WRITTEN REQUEST
Format the entries as a Markdown table with the columns "No." and "Text", one row per line, from the line containing "Task: Click the" through the end of the entries, with blank lines omitted.

ITEMS
════

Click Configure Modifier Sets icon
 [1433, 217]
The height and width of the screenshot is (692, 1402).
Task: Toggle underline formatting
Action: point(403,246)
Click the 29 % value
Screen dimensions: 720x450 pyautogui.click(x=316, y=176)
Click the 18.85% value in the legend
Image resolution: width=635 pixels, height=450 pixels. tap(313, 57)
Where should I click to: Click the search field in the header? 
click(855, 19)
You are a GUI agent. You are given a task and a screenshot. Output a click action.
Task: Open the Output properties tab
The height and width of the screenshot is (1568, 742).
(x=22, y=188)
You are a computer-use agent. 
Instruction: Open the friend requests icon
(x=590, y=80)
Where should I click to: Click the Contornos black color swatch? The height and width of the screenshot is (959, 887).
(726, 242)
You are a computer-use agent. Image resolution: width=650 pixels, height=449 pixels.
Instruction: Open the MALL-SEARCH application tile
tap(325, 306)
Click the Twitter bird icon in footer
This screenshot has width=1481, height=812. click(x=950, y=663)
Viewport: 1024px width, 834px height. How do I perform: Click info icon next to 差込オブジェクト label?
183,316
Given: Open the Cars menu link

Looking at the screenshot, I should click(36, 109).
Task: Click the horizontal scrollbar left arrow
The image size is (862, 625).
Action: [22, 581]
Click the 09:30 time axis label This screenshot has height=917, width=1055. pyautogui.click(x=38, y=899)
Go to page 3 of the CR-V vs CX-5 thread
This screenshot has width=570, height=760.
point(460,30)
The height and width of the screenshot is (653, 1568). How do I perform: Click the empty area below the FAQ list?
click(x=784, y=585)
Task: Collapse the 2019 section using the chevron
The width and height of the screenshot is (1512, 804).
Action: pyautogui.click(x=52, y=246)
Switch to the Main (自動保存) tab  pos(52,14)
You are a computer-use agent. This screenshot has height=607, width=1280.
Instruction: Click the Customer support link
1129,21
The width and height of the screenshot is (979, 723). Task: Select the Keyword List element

════

FULL OUTPUT
| No. | Text |
|---|---|
| 1 | Task: Click the horizontal scrollbar left arrow |
| 2 | The image size is (862, 625). |
| 3 | Action: [22, 581] |
| 4 | Click the 09:30 time axis label This screenshot has height=917, width=1055. pyautogui.click(x=38, y=899) |
| 5 | Go to page 3 of the CR-V vs CX-5 thread |
| 6 | This screenshot has width=570, height=760. |
| 7 | point(460,30) |
| 8 | The height and width of the screenshot is (653, 1568). How do I perform: Click the empty area below the FAQ list? |
| 9 | click(x=784, y=585) |
| 10 | Task: Collapse the 2019 section using the chevron |
| 11 | The width and height of the screenshot is (1512, 804). |
| 12 | Action: pyautogui.click(x=52, y=246) |
| 13 | Switch to the Main (自動保存) tab  pos(52,14) |
| 14 | You are a computer-use agent. This screenshot has height=607, width=1280. |
| 15 | Instruction: Click the Customer support link |
| 16 | 1129,21 |
| 17 | The width and height of the screenshot is (979, 723). Task: Select the Keyword List element |